Nancy gazed silently at the girl upon the bed. Her hair, always so fiery red, did not look quite so peculiar on that pillow—Orilla’s own pillow, that she had so long loved. The room was musty and needed a thorough airing, but Nancy noticed a small casement window opened slightly—this was, she reasoned, Orilla’s way of secretly ventilating the room.

“I don’t see what could be very wrong about your coming here,” Nancy finally answered Orilla’s question. “But why didn’t you ask?”

“Ask? After being turned away?”

“You were not turned away, Orilla, and that’s a foolish thing to say. Uncle Frederic simply changed his plans and there was no need of a nurse here,” stoutly and emphatically proclaimed Nancy.

“And they didn’t like me to be with Rosa—”

“Now, Orilla, you can’t deny you were not a suitable companion for Rosa, because you could make her do anything. You are older, and you worked on her sympathies,” Nancy felt obliged to point out.

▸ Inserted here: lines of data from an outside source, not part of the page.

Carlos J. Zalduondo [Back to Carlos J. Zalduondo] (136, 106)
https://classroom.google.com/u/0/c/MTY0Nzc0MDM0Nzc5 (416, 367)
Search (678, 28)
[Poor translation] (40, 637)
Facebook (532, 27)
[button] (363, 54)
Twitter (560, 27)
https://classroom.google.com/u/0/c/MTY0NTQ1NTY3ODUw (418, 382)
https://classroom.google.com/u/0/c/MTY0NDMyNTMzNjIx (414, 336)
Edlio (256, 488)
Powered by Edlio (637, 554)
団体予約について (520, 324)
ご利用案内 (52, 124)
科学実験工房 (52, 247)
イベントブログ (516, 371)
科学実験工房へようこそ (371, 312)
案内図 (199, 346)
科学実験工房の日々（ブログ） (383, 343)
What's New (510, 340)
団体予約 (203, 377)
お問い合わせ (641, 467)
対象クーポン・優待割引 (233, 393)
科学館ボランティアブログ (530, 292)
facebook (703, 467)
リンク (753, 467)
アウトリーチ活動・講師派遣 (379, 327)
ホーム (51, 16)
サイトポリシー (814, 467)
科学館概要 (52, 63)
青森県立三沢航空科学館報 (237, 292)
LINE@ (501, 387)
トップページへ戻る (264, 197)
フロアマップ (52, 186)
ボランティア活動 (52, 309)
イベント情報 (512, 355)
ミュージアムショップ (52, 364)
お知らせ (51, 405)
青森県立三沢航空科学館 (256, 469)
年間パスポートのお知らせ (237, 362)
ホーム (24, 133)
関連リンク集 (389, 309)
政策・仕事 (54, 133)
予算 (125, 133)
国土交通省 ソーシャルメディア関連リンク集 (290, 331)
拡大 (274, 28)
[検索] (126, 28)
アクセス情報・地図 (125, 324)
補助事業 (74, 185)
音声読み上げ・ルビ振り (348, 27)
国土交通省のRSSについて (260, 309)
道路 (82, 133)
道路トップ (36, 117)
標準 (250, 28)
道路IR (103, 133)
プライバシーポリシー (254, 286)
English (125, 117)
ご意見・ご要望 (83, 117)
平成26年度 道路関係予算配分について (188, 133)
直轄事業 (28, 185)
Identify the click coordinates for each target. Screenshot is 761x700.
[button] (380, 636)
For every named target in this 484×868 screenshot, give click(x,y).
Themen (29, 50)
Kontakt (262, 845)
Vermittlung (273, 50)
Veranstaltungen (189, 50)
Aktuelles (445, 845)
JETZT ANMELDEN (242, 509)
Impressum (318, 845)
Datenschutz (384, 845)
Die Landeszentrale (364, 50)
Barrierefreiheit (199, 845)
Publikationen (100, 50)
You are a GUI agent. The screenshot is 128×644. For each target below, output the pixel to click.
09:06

“I’ll admit that now, Nancy, to you, but it didn’t seem that way before. I never told anyone, not even mother, how I felt, and it just all piled up inside of me until I imagined myself like a volcano, always ready to—erupt.”

This was the first time that Nancy had noticed any depth to Orilla’s character, and she had continually wondered where the educational influences, said to have been provided by her uncle, had been hidden in the girl’s personality. But the confession of her morbid, morose state of mind was plainly the answer. She had fought down culture, choosing to be simply a wild girl of the mountains.

“My mother always insists upon us talking things out,” said Nancy quietly. “It’s so much better to share our worries—”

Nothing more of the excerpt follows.